Phyllis C. Reinecke, who assisted her husband, who pastored Sapphire Family Church in Oella, died March 24 of complications from pneumonia at a daughter’s Marriottsville home. The former Catonsville resident was 88.
The former Phyllis Ann Caughy, daughter of Patrick Caughy, an American Can Co. night watchman, and his wife, Anna Starkey Caughy, a homemaker, was born in Baltimore and raised in Irvington.
Raised a Roman Catholic, Mrs. Reinecke attended St. Joseph Monastery School, and after graduating from a two-year business school, worked before her marriage for Westinghouse Electric Corp., which at the time, was on Wilkens Avenue.
In 1951, she married , Thomas C. Reinecke, a former dry cleaner, who later earned a divinity degree and founded the Sapphire Family Church in Oella in 1999.
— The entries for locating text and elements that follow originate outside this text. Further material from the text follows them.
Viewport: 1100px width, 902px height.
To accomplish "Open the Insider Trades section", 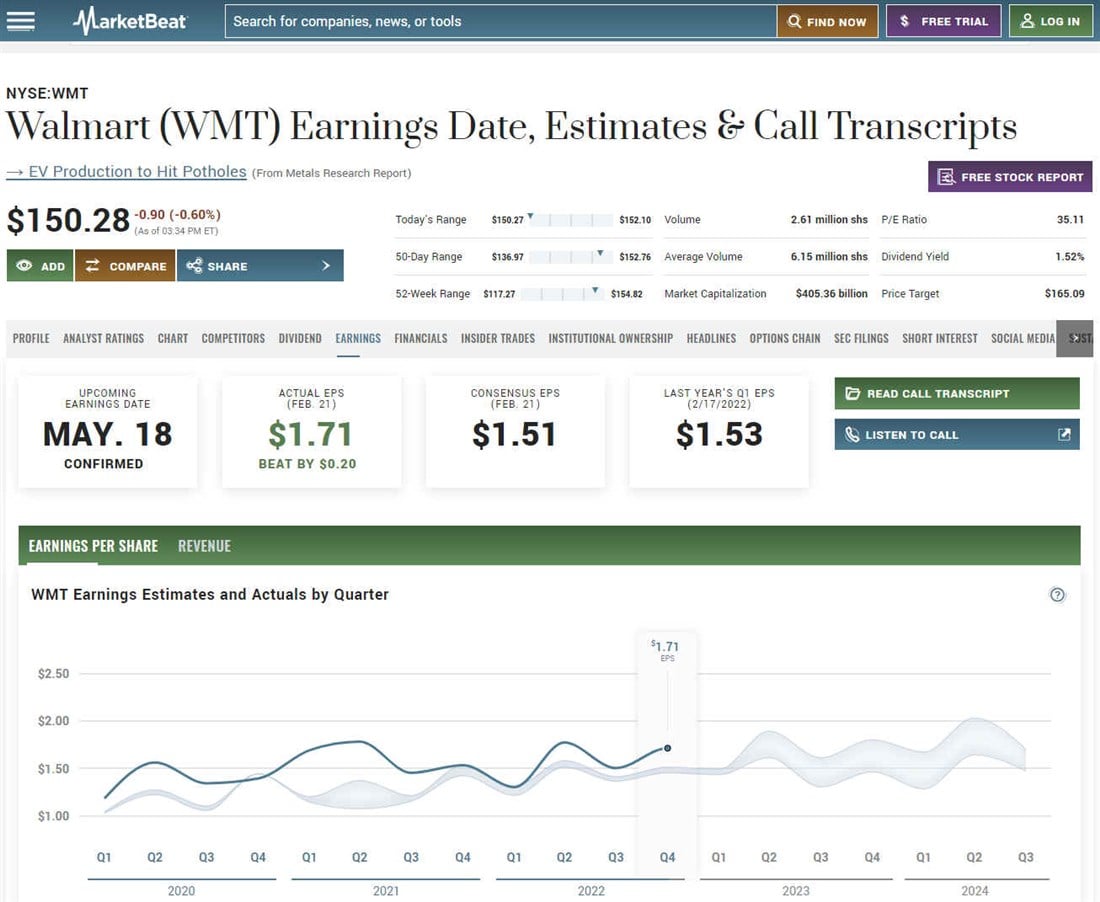I will [497, 338].
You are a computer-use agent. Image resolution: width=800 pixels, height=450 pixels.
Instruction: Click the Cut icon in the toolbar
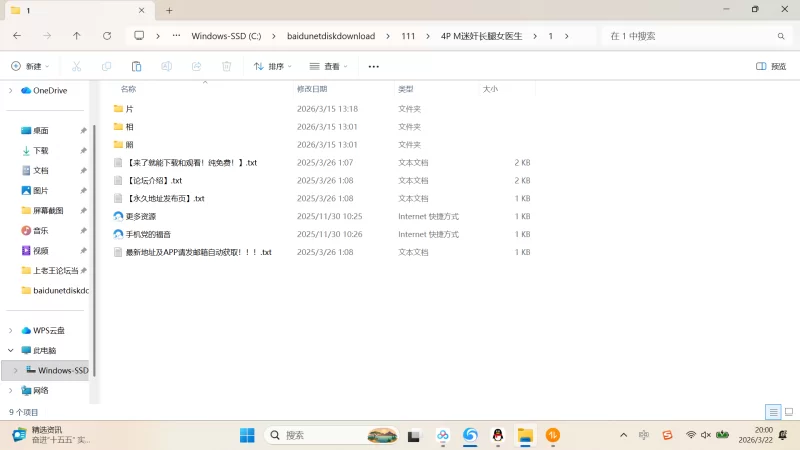(75, 66)
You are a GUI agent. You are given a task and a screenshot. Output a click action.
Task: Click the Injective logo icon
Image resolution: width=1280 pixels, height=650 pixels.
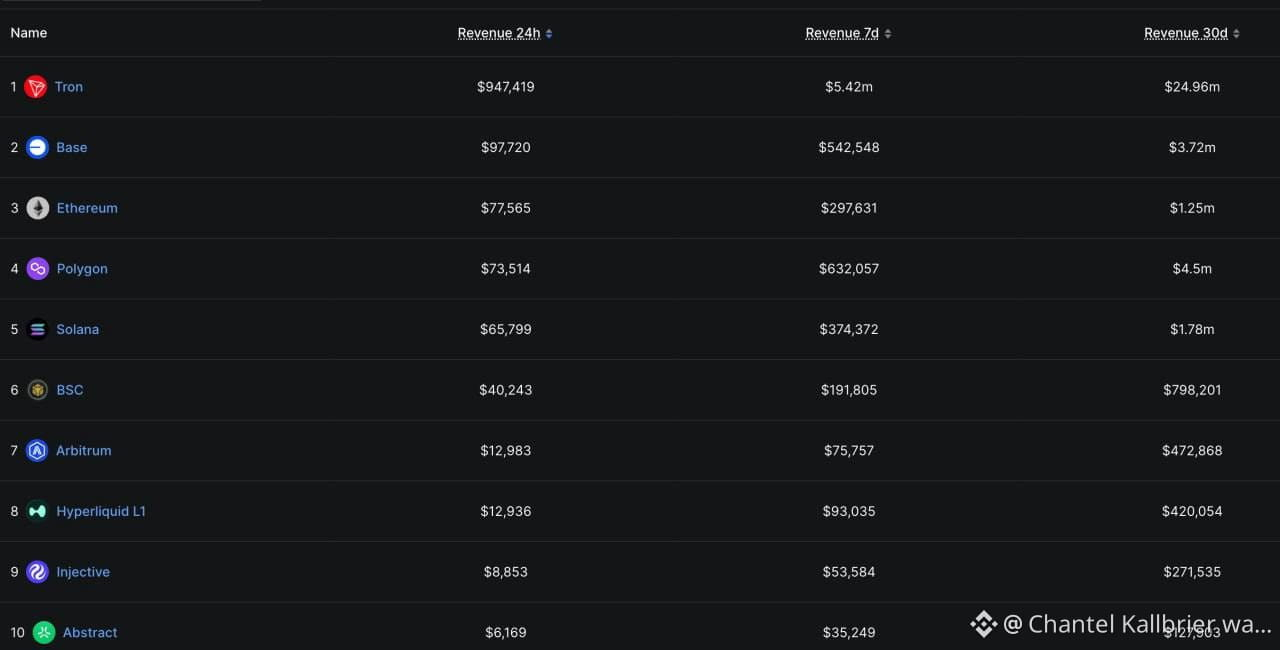37,572
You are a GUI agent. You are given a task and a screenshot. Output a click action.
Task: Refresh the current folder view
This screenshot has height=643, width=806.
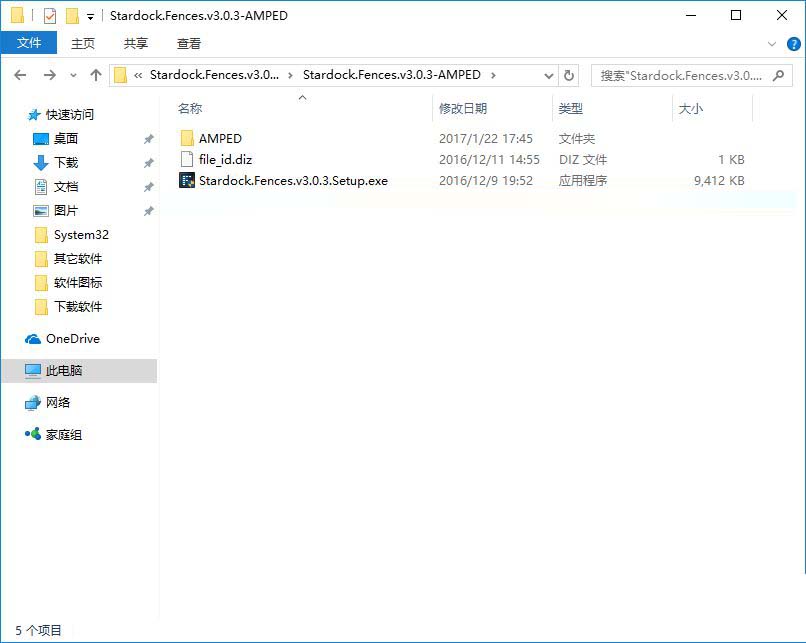(569, 75)
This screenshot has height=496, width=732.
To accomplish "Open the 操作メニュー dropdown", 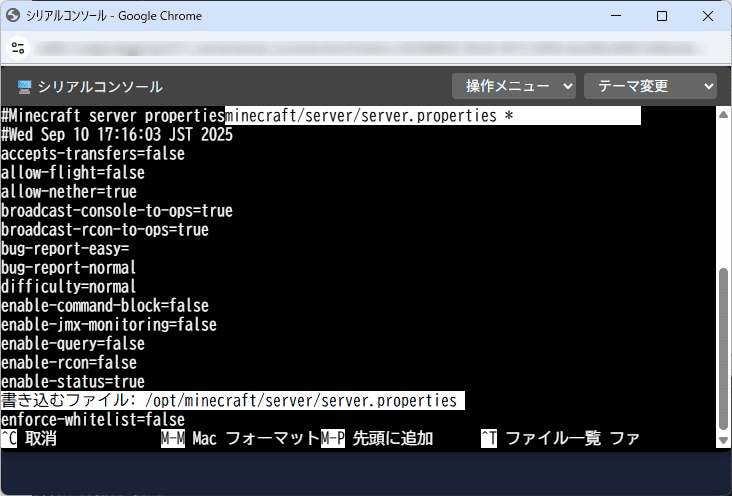I will click(x=514, y=87).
[ Charles L. Wagandt II, who led the restoration of Oella, dies ]
After selling the business in 1984, the couple moved to Bradenton, Florida, where her husband completed his pastoral training at Christian Retreat. From 1988 to 1991, he was pastor of a small Christian fellowship community church in Palmetto, Florida.
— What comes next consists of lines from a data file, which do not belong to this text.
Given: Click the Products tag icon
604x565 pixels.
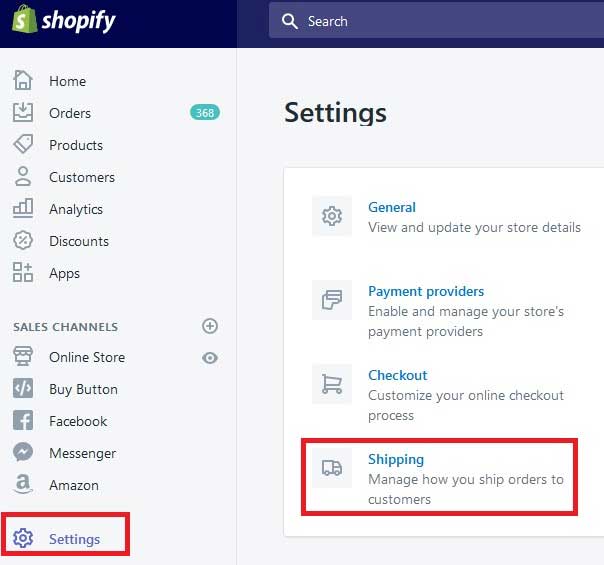Looking at the screenshot, I should (22, 145).
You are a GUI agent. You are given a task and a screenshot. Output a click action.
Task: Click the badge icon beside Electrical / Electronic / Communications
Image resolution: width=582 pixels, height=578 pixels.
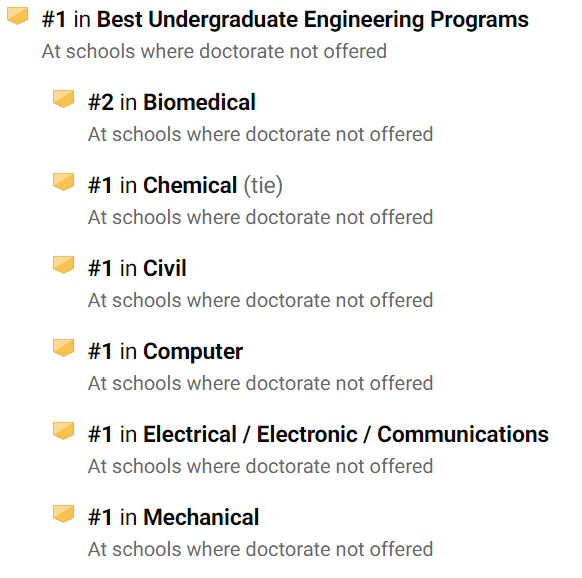tap(63, 431)
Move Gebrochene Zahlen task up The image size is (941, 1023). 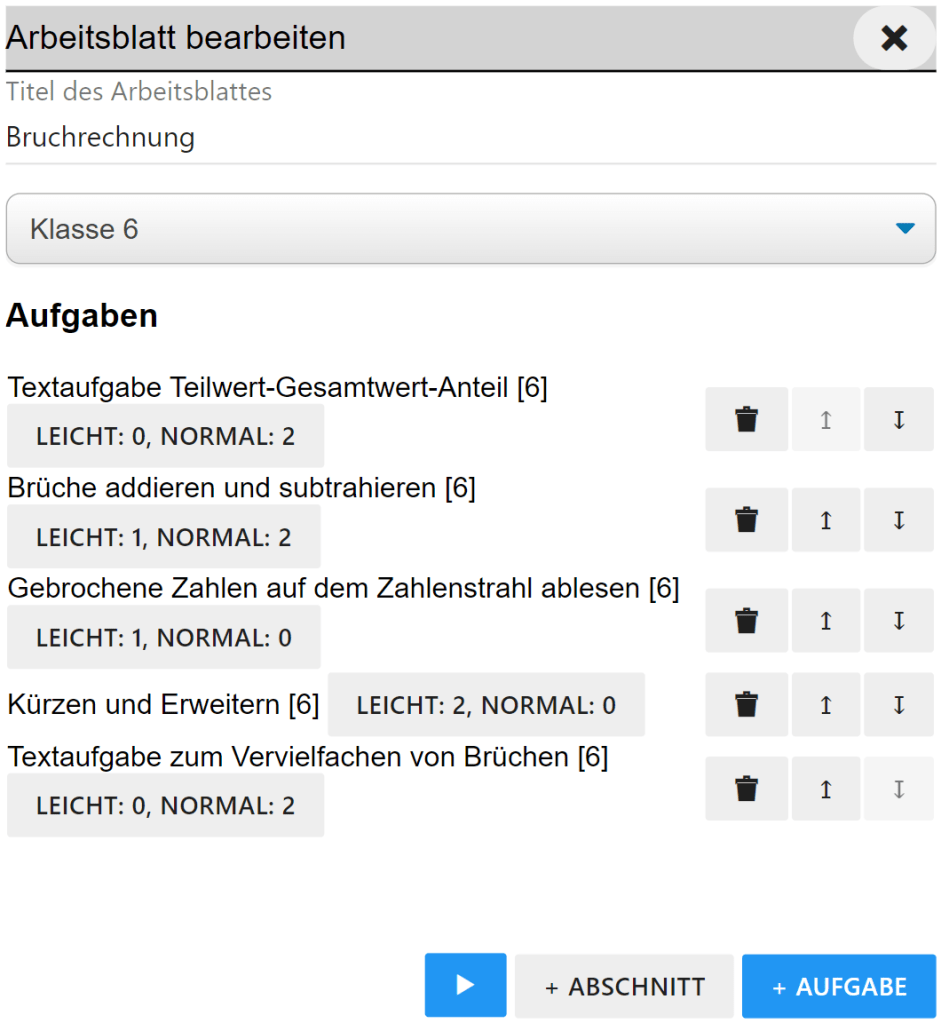[826, 621]
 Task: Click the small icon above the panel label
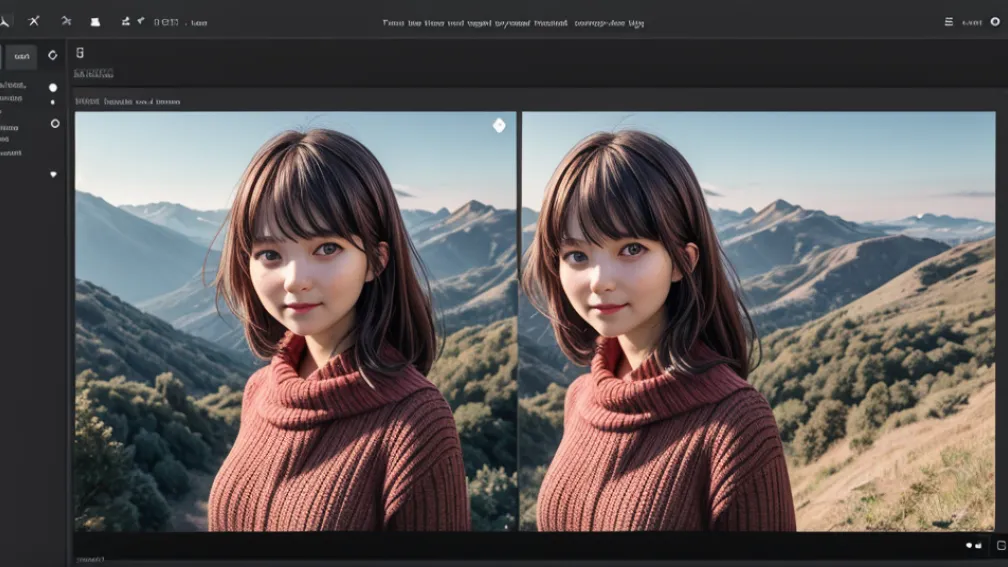tap(80, 53)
That same year, Mrs. Reinecke, after completing a 90-day course at the Institute of Ministry in Bradenton, was ordained an able minister.
The Morning Sun
She and her husband became missionaries and visited Honduras numerous times, as well as India, Russia, Ukraine, Kenya and Uganda, and from 1994 to 1996, returned to Florida, where they conducted ministries in senior citizen homes.
In 1996, she and her husband moved back to Catonsville, where he established the School of the Holy Spirit, a Christian training school, at St. Timothy’s Episcopal Church in Catonsville, which he operated for a decade.
From 1996 to 2006, Mrs. Reinecke ministered the Restoring the Foundations counseling program.
Mrs. Reinecke enjoyed Thanksgiving, Christmas, New Year’s and Easter holidays, family members said. She was also a bird-watcher and a movie fan, and was especially fond of Elvis Presley films.
Funeral services were March 27 at the Haight Funeral Home in Sykesville.
She is survived by two sons, Timothy Reinecke of Catonsville and Thomas C. Reinecke Jr. of Knoxville, Tennessee; three daughters, Tracey Reinecke-Kashima of Marriottsville, Teresa McDade of Catonsville and Deborah Taylor of Littlestown, Pennsylvania; a sister, Joan O’Connor of Baltimore; 16 grandchildren; and 12 great-grandchildren.